-- PAGE EXCERPT follows --

On his junior years, Abu served officer aboard various ships of the Coast Guard and the Bureau of Fisheries and Aquatic Resources (BFAR) before being named as the commanding officer aboard three ships: the BFAR MCS 3008, the BRP Ilocos Norte (SARV-3501) and the BRP EDSA II (SARV-002), where after his tour of duty at sea, he earned his Command-at-Sea Badge, and earned the "Ship of the Year" awards on his tour of duty as commanding officer of the ships. Abu also served as the provincial head of Coast Guard forces in Camarines Norte, Masbate and in Palawan, where his command in various stations was awarded as the "Station of the Year". Abu also served as the director for academics, an instructor under the Coast Guard Education and Training Command, where he was assigned as Course Director of three various Coast Guard Officer Courses, and an evaluator for the maritime training council of the Philippines. Abu also represented the Philippines in various conferences worldwide, among them is the Maritime Safety and Risk Analysis conference in Nova Scotia, Canada and the Philippine-Japan-Indonesia Marine Pollution Exercise (MARPOLEX) in Sorong, Indonesia. He also served as the head of the Philippine delegation during the International Maritime Organization Conventions in three different locations, in London, in South Korea and in Thailand, as well as in seminars in Canada, United States, Hawaii, United Kingdom, France, Indonesia, Japan, Singapore, and on Western Australia.

Abu's operational assignments also include being a staff member of three directorate offices, namely the Weapons, Communications and Information System (CG-11), Ships and Aircraft Repair and Maintenance (CG-10), and Education and Training (CG-12). On the aftermath of the 2006 Guimaras oil spill, Abu served as one of the advisers for oil retrieval operations. He also served as the commander of the Coast Guard Ready Force, where he subsequently serves as a member of the technical design group for the acquisition of patrol vessels from France and Japan, which became known as the Boracay-class patrol boats, the BRP Gabriela Silang (OPV-8301) and the Parola-class patrol vessels.

-- PAGE EXCERPT concluded --
-- THE DATA follows --

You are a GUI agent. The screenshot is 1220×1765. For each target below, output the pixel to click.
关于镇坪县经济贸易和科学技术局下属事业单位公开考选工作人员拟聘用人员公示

-- THE DATA concluded --

# INSTRUCTIONS
a. According to the passage on Abu's Coast Guard career, where was the Maritime Safety and Risk Analysis conference held?
b. List every ship that the passage on Abu's Coast Guard career says he commanded.
None of the data is needed here.

# SOLUTIONS TO THE PROBLEMS
a. Nova Scotia, Canada.

b.
- BFAR MCS 3008
- BRP Ilocos Norte (SARV-3501)
- BRP EDSA II (SARV-002)